The problem:
In the passage on XSLT templates for LaTeX output, which character code does the para template use to add a linebreak after its content?

Selected passage:
==*==

The para template just outputs its
content, but follows it with a linebreak, using the
hexadecimal character code x0A.
The ulink template outputs its content
but follows it with a footnote using the
\url command to output the value of
the url attribute.
The emphasis template surrounds its
content with \emph{ and
}.
If you run this through
Saxon, which is an
XSLT processor, you can output a LATEX
file which you can typeset (see Figure 8.4 below).
$ java -jar saxon-he-10.3.jar -o para.ltx para.dbk para.xsl
$ xelatex para.ltx
This is XeTeX, Version 3.14159265-2.6-0.999991 (TeX Live
2019/Debian) (preloaded format=xelatex) \write18 enabled.
entering extended mode
LaTeX2e <2020-02-02> patch level 2
L3 programming layer <2020-02-14>
(./para.tex
(/usr/share/texlive/texmf-dist/tex/latex/base/article.cls
Document Class: article 2019/12/20 v1.4l
Standard LaTeX document class
(/usr/share/texlive/texmf-dist/tex/latex/base/size11.clo))
(/home/peter/texmf/tex/latex/geometry/geometry.sty
(/usr/share/texlive/texmf-dist/tex/latex/graphics/keyval.sty)
(/usr/share/texlive/texmf-dist/tex/generic/iftex/ifpdf.sty
(/usr/share/texlive/texmf-dist/tex/generic/iftex/iftex.sty))
(/usr/share/texlive/texmf-dist/tex/generic/iftex/ifvtex.sty)

==*==

[Word and element location data]
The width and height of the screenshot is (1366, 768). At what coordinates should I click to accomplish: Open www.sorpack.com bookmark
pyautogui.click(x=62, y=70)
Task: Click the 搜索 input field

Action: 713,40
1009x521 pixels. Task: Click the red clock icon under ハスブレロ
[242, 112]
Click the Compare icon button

==*==

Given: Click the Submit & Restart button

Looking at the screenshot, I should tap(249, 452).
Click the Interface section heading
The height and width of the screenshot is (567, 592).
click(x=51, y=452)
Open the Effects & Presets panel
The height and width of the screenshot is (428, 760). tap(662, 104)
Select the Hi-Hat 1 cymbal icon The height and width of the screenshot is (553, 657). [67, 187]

==*==

Complete answer:
The hexadecimal character code x0A.